→ DATA PROVIDED
* * *

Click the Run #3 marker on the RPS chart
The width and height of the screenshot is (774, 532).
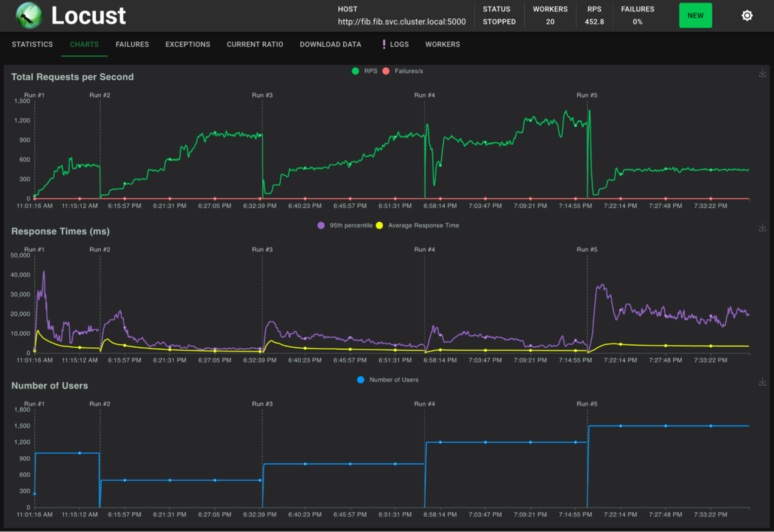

* * *

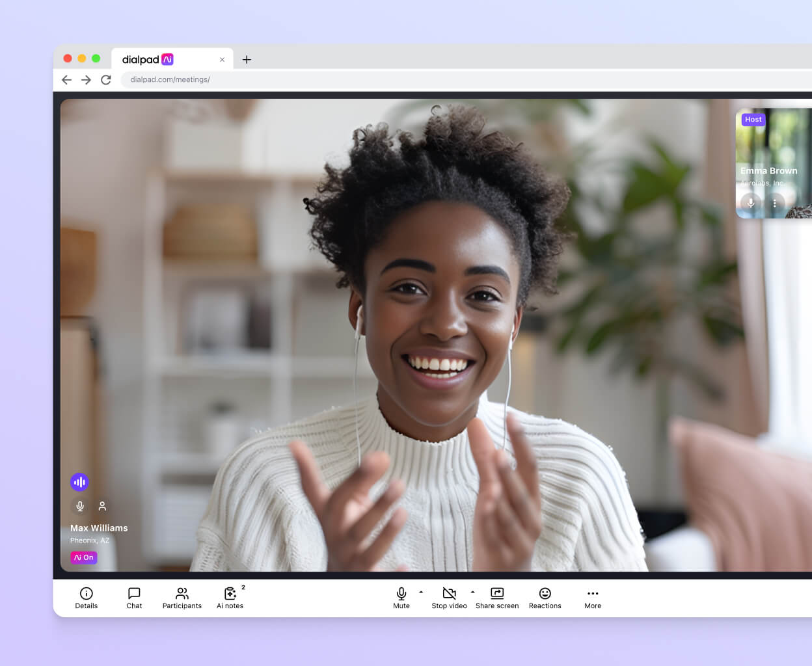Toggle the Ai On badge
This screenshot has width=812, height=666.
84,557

* * *

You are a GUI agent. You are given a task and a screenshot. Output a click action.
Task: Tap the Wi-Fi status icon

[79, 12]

* * *

Could you reproduce, exactly, every line above from the line with "Click the Run #3 marker on the RPS chart" to the line with "The width and", and no other line? Both ends count.

Click the Run #3 marker on the RPS chart
The width and height of the screenshot is (774, 532).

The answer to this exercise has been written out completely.